**DIRECTIONS:**
Nothing in the records may be changed; retype them in full.

**DATASET RECORDS:**
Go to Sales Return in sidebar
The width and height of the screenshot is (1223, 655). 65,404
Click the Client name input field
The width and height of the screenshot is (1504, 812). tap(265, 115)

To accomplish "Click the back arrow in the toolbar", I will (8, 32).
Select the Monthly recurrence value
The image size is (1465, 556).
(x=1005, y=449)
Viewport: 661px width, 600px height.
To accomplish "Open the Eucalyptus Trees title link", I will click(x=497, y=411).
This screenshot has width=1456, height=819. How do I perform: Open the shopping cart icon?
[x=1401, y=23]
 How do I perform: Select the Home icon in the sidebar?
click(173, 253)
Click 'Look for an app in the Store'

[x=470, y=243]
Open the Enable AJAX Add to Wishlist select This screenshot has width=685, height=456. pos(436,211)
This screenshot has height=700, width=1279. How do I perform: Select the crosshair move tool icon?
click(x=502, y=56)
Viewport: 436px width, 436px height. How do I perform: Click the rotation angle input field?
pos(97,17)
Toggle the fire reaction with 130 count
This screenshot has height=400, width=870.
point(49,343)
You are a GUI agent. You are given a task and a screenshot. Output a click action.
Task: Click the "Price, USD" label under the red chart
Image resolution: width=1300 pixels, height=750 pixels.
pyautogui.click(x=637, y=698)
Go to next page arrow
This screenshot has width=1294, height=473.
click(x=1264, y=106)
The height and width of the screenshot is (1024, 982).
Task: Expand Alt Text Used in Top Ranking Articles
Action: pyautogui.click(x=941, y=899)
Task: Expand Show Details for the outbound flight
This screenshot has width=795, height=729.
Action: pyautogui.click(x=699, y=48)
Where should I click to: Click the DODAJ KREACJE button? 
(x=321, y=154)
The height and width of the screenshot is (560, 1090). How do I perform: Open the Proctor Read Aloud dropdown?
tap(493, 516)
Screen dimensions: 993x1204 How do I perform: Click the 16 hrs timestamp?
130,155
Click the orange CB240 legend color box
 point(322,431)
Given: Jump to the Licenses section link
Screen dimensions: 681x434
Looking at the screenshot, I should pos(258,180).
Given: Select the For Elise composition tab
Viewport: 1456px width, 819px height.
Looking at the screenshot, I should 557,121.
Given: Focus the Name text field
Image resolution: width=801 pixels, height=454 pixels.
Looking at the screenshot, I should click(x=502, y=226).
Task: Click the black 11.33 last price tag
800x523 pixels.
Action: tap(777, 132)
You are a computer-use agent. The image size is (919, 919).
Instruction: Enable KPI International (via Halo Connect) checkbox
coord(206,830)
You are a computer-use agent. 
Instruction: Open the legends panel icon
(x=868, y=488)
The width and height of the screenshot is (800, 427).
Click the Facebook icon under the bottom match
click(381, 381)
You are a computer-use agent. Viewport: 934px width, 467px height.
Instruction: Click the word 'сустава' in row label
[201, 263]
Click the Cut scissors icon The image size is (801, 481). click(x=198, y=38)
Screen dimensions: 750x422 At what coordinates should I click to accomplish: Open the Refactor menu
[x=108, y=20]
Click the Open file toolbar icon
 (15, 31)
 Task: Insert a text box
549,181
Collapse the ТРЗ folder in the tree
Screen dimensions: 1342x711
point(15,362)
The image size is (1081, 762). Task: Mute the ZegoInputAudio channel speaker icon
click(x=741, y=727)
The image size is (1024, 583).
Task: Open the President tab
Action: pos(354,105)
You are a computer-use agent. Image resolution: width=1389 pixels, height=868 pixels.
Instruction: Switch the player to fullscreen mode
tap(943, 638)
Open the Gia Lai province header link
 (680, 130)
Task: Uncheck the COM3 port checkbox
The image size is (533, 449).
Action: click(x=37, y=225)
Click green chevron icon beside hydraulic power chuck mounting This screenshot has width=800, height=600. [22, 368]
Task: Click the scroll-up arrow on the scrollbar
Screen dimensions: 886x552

**SOLVED PROBLEM:**
Go to Sales Return in sidebar
The width and height of the screenshot is (1223, 655). 65,404
Click the Client name input field
The width and height of the screenshot is (1504, 812). tap(265, 115)

To accomplish "Click the back arrow in the toolbar", I will (8, 32).
Select the Monthly recurrence value
The image size is (1465, 556).
(x=1005, y=449)
Viewport: 661px width, 600px height.
To accomplish "Open the Eucalyptus Trees title link", I will click(x=497, y=411).
This screenshot has width=1456, height=819. How do I perform: Open the shopping cart icon?
[x=1401, y=23]
 How do I perform: Select the Home icon in the sidebar?
click(173, 253)
Click 'Look for an app in the Store'

[x=470, y=243]
Open the Enable AJAX Add to Wishlist select This screenshot has width=685, height=456. pos(436,211)
This screenshot has height=700, width=1279. How do I perform: Select the crosshair move tool icon?
click(x=502, y=56)
Viewport: 436px width, 436px height. How do I perform: Click the rotation angle input field?
pos(97,17)
Toggle the fire reaction with 130 count
This screenshot has height=400, width=870.
point(49,343)
You are a GUI agent. You are given a task and a screenshot. Output a click action.
Task: Click the "Price, USD" label under the red chart
Image resolution: width=1300 pixels, height=750 pixels.
pyautogui.click(x=637, y=698)
Go to next page arrow
This screenshot has width=1294, height=473.
click(x=1264, y=106)
The height and width of the screenshot is (1024, 982).
Task: Expand Alt Text Used in Top Ranking Articles
Action: pyautogui.click(x=941, y=899)
Task: Expand Show Details for the outbound flight
This screenshot has width=795, height=729.
Action: pyautogui.click(x=699, y=48)
Where should I click to: Click the DODAJ KREACJE button? 
(x=321, y=154)
The height and width of the screenshot is (560, 1090). How do I perform: Open the Proctor Read Aloud dropdown?
tap(493, 516)
Screen dimensions: 993x1204 How do I perform: Click the 16 hrs timestamp?
130,155
Click the orange CB240 legend color box
 point(322,431)
Given: Jump to the Licenses section link
Screen dimensions: 681x434
Looking at the screenshot, I should pos(258,180).
Given: Select the For Elise composition tab
Viewport: 1456px width, 819px height.
Looking at the screenshot, I should 557,121.
Given: Focus the Name text field
Image resolution: width=801 pixels, height=454 pixels.
Looking at the screenshot, I should click(x=502, y=226).
Task: Click the black 11.33 last price tag
800x523 pixels.
Action: tap(777, 132)
You are a computer-use agent. The image size is (919, 919).
Instruction: Enable KPI International (via Halo Connect) checkbox
coord(206,830)
You are a computer-use agent. 
Instruction: Open the legends panel icon
(x=868, y=488)
The width and height of the screenshot is (800, 427).
Click the Facebook icon under the bottom match
click(381, 381)
You are a computer-use agent. Viewport: 934px width, 467px height.
Instruction: Click the word 'сустава' in row label
[201, 263]
Click the Cut scissors icon The image size is (801, 481). click(x=198, y=38)
Screen dimensions: 750x422 At what coordinates should I click to accomplish: Open the Refactor menu
[x=108, y=20]
Click the Open file toolbar icon
 (15, 31)
 Task: Insert a text box
549,181
Collapse the ТРЗ folder in the tree
Screen dimensions: 1342x711
point(15,362)
The image size is (1081, 762). Task: Mute the ZegoInputAudio channel speaker icon
click(x=741, y=727)
The image size is (1024, 583).
Task: Open the President tab
Action: pos(354,105)
You are a computer-use agent. Image resolution: width=1389 pixels, height=868 pixels.
Instruction: Switch the player to fullscreen mode
tap(943, 638)
Open the Gia Lai province header link
 (680, 130)
Task: Uncheck the COM3 port checkbox
The image size is (533, 449).
Action: click(x=37, y=225)
Click green chevron icon beside hydraulic power chuck mounting This screenshot has width=800, height=600. [22, 368]
Task: Click the scroll-up arrow on the scrollbar
Screen dimensions: 886x552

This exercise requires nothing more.